ŻYDOWIE POLSCY

1861

 

1

Ty! jesteś w Europie -- poważny Narodzie

Żydowski -- jak pomnik strzaskany na Wschodzie,

Swoimi gdy złamki wszędzie się rozniesie,

Na każdym hieroglif unosząc odwieczny --

A człowiek północny, w sosnowym gdy lesie

Napotka cię, odbłysk zgaduje słoneczny

Ojczyzny! -- co kędyś w niebieskim lazurze,

Jak Mojżesz się w wodzie pławiła Nilowej,

I mówi: "Jest wielkim, kto bywał tak w górze

I upadł tak nisko, i milczy jako wy." --

 

2

Północne my syny z włosami płowemi,

Wschodowej historii, my, śnieżne obłoki --

Za kabał granicą, od razu, wprost z ziemi

Patrzący na niebios przybytek wysoki:

Jak Agar synowie, przez kraju istotę,

Jak Sary synowie, przez ojców robotę;

My -- pierwej niż inni, my -- wcale inaczej

Pojrzeliśmy ku wam, bynajmniej z rozpaczy:

Boć herbem gdy z wami szlachetny się łamał,

Krzyż bywał w przełomie tym -- i on nie kłamał!

 

3

Aż oto, że dzieje pozornie są zamęt,

Gdy w gruncie są: siła i ładność szeroka! --

Aż oto, że dzieje są jako testament,

Którego cherubin dogląda z wysoka --

Więc znowu Machabej na bruku w Warszawie

Nie stanął w dwuznacznej z Polakiem obawie.

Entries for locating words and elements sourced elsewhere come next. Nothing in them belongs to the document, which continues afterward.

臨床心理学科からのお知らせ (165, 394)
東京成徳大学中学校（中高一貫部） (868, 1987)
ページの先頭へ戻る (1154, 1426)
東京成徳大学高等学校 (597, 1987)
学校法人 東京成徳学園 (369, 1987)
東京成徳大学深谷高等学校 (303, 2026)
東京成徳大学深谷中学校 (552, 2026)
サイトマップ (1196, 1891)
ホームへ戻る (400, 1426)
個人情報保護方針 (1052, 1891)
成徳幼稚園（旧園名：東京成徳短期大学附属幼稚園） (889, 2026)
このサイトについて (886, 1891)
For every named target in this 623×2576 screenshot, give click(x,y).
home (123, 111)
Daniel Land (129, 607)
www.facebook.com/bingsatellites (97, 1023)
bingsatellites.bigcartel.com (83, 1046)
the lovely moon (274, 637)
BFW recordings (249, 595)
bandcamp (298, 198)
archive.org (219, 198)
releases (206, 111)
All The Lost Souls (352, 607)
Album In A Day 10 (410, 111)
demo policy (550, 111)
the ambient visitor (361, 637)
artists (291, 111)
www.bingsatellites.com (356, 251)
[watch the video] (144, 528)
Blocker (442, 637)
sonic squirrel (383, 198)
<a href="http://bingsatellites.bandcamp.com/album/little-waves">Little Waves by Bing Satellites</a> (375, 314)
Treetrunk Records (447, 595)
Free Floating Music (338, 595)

-- I kiedy mu ludy bogatsze na świecie

Dawały nie krzyże, za które się kona,

Lecz z których się błyszczy -- cóż? przeniósł on przecie --

Bezbronne jak Dawid wyciągnąć ramiona! --

 

4

Poważny narodzie! cześć tobie w tych, którzy

Mongolsko-czerkieskiej nie zlękli się burzy --

I Boga Mojżeszów bronili wraz z nami

Spojrzeniem rycerskim, nagimi piersiami.

Jak starsi w historii, co ręką na dzicze

Kiwnąwszy z wysoka, wołają: "Dotrwałem!

Chorągwi się badam, nie chłopy twe liczę,

Bo kiedyś był nicość, ja mleko już ssałem --

Naturę znam dawniej! -- więc przeklnę wędzidła,

I staniesz na koniu jak pastuch -- bez bydła."